Scenario 3: Creating and Releasing Open Source Software

Engineers, product managers, and businesspeople sometimes want to create their own OSS projects to release software the company has developed internally. They might want to do so because:

• They want to grow the company’s visibility and enhance its reputation in certain sectors.
• They want to build a product around the open source project.
• The engineers want to advance their own professional reputations.
• They want to build goodwill within the open source movement at large.

Legal teams should understand proper licensing and governance strategies to avoid unintended legal exposure in each of these situations.

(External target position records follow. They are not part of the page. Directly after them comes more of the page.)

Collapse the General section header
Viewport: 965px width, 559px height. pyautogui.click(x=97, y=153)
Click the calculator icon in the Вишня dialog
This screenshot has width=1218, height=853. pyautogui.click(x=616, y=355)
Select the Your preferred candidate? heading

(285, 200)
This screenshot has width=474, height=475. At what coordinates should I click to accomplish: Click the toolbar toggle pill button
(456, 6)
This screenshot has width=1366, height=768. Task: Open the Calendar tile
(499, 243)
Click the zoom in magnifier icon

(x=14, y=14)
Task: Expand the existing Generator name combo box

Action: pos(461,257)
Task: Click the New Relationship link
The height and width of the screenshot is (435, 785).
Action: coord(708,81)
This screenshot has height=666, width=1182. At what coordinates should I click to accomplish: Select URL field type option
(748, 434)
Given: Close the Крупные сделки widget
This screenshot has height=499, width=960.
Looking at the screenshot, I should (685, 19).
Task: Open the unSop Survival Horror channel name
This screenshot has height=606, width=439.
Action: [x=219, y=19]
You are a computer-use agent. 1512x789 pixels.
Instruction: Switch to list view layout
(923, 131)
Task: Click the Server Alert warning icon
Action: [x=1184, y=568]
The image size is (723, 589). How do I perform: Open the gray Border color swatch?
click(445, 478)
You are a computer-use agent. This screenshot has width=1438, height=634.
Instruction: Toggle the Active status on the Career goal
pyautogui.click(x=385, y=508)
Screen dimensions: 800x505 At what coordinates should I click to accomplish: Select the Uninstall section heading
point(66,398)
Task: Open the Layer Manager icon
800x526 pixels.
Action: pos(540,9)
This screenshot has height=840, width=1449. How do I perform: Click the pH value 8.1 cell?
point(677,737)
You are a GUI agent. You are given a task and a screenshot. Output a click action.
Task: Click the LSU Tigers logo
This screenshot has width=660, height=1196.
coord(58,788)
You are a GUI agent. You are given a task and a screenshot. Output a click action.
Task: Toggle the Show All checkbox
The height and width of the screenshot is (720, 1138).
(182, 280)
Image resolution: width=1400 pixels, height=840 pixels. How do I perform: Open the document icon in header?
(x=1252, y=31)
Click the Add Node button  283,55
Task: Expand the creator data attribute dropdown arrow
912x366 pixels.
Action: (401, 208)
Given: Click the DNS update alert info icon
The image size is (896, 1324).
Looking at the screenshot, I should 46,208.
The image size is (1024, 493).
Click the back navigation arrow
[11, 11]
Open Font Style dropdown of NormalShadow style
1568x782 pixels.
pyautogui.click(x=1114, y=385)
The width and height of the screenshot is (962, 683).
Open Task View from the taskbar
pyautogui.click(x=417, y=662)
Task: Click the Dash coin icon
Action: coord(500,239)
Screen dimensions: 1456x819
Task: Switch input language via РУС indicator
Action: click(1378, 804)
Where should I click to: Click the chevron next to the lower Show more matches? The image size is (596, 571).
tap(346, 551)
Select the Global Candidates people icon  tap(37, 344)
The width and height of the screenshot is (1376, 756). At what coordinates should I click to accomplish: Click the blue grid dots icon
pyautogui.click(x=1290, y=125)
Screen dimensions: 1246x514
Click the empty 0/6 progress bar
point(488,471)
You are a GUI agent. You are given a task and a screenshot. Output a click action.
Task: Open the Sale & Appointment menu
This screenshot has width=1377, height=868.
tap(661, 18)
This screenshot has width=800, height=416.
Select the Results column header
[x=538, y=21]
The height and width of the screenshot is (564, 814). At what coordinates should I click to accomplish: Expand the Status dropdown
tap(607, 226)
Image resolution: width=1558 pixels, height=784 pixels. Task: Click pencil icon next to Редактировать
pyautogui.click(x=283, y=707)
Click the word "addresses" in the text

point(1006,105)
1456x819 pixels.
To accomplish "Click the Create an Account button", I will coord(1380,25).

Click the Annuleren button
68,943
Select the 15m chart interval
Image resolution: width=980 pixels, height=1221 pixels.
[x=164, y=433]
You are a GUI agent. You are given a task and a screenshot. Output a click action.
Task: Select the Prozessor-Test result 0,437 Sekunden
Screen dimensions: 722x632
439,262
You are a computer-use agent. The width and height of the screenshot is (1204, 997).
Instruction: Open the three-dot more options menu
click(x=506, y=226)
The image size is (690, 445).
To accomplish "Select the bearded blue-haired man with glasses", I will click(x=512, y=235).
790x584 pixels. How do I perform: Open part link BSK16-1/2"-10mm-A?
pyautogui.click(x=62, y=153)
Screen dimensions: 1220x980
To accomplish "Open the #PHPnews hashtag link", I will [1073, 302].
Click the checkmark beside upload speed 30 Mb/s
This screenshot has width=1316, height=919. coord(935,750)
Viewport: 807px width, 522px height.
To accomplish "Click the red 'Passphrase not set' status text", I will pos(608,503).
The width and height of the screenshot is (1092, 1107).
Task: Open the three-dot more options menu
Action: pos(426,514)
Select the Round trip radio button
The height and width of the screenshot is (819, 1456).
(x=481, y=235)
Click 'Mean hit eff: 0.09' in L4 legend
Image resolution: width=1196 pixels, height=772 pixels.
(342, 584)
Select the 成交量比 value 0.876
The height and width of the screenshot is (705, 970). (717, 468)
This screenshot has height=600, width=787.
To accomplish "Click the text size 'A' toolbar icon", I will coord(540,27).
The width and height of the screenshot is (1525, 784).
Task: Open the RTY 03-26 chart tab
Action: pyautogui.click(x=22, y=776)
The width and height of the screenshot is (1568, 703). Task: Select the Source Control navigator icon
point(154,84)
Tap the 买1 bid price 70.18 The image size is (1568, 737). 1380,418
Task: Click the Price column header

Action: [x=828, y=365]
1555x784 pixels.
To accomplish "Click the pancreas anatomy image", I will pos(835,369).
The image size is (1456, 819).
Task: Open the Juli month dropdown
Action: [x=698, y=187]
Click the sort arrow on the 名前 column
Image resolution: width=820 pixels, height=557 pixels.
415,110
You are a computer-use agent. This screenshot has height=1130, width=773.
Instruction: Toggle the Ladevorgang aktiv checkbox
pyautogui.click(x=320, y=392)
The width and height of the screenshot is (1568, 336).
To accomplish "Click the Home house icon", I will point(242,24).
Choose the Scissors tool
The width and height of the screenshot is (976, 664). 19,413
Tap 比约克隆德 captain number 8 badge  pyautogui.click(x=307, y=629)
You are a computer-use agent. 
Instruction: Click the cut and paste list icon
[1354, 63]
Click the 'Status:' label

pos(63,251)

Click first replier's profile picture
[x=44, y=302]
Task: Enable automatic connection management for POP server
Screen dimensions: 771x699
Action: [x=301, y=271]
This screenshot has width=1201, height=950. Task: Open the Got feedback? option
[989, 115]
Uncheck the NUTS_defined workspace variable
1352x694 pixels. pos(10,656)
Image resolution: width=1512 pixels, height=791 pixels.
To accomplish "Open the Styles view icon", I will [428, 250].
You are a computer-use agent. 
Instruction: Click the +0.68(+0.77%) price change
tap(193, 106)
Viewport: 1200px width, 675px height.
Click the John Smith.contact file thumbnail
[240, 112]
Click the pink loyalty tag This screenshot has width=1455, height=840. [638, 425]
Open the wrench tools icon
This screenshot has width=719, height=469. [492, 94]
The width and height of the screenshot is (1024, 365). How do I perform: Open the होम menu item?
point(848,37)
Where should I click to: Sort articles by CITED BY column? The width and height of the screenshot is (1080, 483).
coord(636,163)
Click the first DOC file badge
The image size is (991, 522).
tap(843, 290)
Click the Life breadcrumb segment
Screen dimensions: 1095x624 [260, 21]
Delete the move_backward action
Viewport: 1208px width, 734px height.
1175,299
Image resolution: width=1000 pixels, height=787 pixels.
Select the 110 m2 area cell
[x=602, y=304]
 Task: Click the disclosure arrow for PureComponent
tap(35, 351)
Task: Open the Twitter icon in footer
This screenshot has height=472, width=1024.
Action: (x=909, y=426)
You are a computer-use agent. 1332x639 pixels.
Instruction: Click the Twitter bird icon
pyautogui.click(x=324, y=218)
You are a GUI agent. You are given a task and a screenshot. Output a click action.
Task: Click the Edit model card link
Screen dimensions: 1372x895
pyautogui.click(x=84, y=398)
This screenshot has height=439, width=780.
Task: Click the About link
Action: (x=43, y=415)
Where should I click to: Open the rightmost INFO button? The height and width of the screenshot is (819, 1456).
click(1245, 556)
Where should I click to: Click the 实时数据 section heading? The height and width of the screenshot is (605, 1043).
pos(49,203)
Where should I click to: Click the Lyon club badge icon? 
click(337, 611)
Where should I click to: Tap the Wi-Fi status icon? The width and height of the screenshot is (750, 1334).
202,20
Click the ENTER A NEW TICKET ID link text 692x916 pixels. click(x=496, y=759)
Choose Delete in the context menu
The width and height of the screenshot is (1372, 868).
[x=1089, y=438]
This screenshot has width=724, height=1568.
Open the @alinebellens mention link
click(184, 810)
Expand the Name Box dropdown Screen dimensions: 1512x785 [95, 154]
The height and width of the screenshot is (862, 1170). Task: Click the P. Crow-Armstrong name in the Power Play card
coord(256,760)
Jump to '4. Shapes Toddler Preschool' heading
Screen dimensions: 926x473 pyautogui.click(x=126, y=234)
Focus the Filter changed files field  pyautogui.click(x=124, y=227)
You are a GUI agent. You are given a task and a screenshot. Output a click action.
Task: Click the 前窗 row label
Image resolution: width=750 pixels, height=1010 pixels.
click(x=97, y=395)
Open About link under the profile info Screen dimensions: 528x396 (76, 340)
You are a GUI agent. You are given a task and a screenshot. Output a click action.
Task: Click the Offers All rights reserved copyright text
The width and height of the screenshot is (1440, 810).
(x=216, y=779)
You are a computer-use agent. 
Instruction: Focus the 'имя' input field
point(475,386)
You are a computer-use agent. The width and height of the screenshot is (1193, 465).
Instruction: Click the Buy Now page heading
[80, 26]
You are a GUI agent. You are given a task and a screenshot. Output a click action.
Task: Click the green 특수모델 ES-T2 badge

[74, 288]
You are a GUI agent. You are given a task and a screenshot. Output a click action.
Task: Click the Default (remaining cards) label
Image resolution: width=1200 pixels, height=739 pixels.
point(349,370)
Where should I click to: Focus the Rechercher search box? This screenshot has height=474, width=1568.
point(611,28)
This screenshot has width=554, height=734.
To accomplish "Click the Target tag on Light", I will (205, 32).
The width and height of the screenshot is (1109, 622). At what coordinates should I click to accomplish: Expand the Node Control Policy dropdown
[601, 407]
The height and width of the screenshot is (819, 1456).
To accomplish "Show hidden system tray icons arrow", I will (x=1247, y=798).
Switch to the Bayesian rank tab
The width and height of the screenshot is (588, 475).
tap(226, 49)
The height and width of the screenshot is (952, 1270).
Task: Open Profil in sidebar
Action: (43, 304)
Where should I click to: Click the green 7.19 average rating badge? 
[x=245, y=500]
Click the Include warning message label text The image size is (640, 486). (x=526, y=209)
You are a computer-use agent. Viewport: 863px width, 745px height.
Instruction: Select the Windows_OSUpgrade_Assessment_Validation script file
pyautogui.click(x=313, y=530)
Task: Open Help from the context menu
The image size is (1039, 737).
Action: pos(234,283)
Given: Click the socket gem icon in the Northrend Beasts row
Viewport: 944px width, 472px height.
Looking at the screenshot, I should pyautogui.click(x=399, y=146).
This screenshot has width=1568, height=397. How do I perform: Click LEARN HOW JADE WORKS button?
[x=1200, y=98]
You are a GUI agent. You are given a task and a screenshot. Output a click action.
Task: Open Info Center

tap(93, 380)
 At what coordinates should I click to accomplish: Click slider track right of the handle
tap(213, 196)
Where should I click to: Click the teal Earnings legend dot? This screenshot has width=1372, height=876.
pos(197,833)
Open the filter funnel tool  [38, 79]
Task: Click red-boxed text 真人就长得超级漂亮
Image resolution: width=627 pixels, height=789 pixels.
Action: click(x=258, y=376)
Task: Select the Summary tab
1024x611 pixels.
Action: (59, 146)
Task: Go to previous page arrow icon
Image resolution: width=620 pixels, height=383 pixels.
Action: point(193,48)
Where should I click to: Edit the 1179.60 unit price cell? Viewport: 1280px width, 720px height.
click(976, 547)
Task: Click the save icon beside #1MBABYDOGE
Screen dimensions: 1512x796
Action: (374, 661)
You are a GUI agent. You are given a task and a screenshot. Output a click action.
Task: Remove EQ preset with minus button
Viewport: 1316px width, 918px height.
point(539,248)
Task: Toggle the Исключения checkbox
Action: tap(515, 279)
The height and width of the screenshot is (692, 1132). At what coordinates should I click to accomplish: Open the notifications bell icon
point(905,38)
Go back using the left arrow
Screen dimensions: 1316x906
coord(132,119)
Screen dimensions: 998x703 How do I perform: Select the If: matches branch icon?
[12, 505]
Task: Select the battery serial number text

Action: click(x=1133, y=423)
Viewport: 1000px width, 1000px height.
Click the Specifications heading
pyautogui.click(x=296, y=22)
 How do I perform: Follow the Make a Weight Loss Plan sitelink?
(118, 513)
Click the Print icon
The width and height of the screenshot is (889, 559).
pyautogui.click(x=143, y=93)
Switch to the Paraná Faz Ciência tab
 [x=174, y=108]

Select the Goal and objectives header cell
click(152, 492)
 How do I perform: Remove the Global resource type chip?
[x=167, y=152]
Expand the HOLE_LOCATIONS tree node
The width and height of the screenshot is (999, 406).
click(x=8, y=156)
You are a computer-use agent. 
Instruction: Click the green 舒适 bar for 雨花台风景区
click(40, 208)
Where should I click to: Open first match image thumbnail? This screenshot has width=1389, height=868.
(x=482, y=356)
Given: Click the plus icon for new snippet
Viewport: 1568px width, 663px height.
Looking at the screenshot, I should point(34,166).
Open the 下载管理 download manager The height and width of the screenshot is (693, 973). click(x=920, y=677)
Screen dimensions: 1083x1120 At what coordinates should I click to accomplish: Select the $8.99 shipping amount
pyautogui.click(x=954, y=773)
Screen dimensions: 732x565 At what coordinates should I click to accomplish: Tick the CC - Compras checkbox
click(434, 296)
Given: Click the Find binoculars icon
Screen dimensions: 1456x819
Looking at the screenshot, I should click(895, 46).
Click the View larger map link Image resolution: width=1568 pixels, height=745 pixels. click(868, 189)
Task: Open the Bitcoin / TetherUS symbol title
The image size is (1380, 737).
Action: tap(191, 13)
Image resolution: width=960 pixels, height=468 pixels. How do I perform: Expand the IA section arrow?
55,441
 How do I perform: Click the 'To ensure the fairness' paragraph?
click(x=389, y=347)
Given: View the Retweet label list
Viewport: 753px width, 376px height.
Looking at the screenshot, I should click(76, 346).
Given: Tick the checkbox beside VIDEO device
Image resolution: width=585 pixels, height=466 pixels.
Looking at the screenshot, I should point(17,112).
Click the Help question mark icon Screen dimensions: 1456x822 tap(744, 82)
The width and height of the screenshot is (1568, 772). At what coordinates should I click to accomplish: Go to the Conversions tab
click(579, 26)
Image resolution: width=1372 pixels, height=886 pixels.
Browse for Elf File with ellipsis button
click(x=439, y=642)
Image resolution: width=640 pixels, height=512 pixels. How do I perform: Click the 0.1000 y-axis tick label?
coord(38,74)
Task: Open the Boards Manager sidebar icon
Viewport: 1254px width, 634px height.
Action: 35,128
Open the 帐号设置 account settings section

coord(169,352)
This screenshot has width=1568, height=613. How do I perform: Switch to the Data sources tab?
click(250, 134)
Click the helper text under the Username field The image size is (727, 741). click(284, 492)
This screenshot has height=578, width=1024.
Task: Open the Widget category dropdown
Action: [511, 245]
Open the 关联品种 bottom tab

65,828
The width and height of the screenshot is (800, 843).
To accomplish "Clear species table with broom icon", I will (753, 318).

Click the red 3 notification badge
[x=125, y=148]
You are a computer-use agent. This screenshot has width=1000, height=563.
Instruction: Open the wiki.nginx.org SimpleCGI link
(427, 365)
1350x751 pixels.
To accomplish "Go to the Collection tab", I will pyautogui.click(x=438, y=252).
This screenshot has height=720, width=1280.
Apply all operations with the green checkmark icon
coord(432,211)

Steps to Ensure Compliance

1. Choose an Appropriate License — The license determines what rights the company is granting licensees to use, modify, or distribute the code. It can be difficult to change the license of a project later on (especially if you want to change from a permissive license to a copyleft license), so the initial decision of which license to use is critically important. Companies should make sure that the terms of their preferred license align with the company’s business objectives (e.g., permissive licenses for encouraging adoption vs. copyleft licenses for maximizing control). If the OSS project incorporates third-party code, the chosen license must be compatible with existing dependencies.
2. Define Contribution Policies — Establish governance mechanisms for external contributions and community management. Determine whether it makes sense to require that contributors sign a Contributor License Agreement (CLA). Create a code of conduct that governs communication within the community and communication between maintainers and community members. Make sure your engineers have established code review mechanisms.
3. Create Succession and Continuity Procedures — Make sure that points of contact and responsible persons are designated to oversee the project and that there are handoff procedures in place in case a maintainer departs. Ensure that HR is aware of an employee’s role in the maintenance or governance of a project.
4. Mitigate Trademark Risks — Companies should consider trademark registration and usage guidelines on the project name and branding to prevent misuse by third parties and to avoid reputational harm.
5. Monitor Forking and Derivative Works — A “fork” of a project is an OSS project that is started by cloning the codebase of an existing project and developing it independently of the original project. Strong copyleft licenses often allow derivative works, which may impact commercialization strategies. Make sure your teams have considered the possibility that the project could be forked by a competitor and the business implications of that scenario.

Today, for companies using OSS, understanding its rules is a necessity, not an option. Most companies today have written policies for use of OSS written by others, and many also have policies for contributions and releases. Having the correct policies in place will help you manage risk, improve your products, and enhance your company’s reputation in the developer community.